:: Supplied material ::

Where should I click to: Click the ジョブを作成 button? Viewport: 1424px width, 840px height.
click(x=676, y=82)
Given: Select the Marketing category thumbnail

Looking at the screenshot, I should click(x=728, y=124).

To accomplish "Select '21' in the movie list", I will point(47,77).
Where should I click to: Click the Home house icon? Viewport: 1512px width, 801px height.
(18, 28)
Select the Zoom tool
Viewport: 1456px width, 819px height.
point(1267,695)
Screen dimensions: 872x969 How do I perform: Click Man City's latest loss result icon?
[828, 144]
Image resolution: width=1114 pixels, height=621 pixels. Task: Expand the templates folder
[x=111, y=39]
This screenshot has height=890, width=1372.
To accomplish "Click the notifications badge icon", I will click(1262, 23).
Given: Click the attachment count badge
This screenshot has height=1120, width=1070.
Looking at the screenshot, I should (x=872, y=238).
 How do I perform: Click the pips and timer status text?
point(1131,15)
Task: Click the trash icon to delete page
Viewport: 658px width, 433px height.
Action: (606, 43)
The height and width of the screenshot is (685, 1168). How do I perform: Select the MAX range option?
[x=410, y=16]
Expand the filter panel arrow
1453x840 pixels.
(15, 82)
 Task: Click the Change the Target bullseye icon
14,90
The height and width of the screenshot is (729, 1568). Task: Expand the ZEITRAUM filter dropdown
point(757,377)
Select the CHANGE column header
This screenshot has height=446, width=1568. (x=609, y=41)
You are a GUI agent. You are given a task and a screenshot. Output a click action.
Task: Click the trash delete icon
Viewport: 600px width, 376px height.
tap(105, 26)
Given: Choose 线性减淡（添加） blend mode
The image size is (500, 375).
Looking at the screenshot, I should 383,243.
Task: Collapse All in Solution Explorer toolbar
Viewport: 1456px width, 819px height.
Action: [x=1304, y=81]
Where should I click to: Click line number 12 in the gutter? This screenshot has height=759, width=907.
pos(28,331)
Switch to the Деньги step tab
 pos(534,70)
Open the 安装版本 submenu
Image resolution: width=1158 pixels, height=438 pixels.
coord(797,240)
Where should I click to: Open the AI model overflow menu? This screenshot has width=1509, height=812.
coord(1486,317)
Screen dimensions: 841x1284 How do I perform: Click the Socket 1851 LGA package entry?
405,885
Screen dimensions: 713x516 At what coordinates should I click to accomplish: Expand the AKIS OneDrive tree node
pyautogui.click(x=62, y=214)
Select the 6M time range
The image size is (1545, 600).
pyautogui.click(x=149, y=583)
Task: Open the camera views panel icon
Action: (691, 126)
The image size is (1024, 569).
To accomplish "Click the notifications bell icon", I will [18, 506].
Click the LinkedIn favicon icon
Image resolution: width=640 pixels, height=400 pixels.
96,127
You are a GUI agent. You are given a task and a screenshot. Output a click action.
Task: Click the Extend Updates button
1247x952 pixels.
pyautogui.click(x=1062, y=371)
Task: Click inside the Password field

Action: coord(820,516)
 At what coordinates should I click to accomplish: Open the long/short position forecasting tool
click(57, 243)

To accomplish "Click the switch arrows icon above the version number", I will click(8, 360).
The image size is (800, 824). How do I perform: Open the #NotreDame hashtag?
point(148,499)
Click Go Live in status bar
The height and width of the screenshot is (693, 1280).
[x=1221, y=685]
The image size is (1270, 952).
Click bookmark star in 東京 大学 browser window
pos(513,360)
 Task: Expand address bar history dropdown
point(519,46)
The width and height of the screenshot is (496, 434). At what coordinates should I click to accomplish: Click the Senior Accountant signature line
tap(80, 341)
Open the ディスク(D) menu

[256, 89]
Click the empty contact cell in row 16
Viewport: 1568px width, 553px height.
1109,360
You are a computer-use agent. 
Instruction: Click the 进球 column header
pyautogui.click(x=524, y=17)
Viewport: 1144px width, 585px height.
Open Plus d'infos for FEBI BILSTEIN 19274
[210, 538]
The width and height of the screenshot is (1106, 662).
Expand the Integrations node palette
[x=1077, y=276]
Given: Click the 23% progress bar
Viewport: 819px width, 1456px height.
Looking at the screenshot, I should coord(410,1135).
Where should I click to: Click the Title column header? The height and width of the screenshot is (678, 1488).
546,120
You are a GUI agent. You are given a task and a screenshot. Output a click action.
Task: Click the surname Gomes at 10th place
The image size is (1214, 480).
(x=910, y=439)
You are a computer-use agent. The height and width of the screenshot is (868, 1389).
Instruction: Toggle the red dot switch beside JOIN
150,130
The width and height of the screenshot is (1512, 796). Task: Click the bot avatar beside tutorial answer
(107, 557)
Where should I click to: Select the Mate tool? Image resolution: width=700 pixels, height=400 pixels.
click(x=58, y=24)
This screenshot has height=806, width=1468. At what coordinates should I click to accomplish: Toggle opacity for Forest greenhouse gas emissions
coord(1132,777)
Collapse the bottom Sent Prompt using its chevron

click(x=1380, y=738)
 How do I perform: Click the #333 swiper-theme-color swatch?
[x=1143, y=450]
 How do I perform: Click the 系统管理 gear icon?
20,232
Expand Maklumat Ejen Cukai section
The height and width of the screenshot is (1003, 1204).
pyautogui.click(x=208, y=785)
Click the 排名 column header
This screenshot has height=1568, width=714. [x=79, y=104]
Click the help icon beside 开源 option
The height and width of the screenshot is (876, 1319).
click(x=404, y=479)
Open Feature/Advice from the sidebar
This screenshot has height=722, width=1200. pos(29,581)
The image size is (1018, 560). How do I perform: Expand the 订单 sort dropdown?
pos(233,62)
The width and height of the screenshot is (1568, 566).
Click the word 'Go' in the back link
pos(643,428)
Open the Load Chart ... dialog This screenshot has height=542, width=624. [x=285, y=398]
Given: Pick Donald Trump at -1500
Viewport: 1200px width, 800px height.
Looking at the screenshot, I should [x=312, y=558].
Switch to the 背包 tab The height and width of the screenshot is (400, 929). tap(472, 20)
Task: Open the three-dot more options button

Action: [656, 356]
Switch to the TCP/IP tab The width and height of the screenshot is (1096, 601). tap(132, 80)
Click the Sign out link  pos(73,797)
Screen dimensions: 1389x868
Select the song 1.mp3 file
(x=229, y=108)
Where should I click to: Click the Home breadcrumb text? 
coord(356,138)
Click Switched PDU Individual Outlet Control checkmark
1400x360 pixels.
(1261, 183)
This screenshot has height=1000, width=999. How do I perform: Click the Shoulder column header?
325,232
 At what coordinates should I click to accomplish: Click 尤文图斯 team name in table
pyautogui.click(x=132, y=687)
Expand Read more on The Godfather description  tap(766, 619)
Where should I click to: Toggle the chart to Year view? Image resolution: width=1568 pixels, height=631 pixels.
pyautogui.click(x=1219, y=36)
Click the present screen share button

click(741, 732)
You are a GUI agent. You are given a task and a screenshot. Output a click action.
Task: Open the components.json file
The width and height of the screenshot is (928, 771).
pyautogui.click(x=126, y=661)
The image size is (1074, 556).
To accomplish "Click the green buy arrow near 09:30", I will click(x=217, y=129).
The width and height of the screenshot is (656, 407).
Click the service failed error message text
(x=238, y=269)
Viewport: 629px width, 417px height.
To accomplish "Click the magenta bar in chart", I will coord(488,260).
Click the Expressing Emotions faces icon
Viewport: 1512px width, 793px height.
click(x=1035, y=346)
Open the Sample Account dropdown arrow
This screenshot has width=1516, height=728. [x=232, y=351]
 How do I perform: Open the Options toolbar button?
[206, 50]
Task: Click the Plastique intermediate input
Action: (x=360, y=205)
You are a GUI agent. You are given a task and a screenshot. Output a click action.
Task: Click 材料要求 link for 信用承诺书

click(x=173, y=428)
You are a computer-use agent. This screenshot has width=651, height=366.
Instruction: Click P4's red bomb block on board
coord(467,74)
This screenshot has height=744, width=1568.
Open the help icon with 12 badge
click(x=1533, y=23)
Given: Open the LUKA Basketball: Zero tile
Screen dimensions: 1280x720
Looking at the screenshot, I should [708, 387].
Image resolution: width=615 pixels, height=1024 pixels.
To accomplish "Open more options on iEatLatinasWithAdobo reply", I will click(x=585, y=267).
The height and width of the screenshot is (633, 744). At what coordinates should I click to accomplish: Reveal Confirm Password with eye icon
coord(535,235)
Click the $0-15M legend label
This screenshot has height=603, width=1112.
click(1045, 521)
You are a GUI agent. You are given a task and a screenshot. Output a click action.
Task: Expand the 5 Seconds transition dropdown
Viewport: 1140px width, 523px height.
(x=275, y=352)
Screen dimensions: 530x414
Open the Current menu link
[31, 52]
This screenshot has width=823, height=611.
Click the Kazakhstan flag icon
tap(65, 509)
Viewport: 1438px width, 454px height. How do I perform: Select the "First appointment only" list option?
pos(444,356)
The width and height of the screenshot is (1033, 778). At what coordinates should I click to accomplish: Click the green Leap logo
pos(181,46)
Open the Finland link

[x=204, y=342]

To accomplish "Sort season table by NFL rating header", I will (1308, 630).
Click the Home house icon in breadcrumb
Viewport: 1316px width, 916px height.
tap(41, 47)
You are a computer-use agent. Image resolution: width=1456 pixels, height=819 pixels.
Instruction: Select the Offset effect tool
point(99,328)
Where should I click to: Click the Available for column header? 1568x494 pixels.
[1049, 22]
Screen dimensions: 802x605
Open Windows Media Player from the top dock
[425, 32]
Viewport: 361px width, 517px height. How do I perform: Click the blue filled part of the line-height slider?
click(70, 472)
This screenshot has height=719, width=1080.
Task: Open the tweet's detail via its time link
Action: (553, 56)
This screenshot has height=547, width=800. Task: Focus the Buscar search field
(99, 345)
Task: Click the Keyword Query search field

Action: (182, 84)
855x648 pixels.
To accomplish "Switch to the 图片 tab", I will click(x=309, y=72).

:::

* Exercise instructions *
From the listing, extract each line that contains the string "trash", copying every such line in full.

* Task result *
Task: Click the trash icon to delete page
Task: Click the trash delete icon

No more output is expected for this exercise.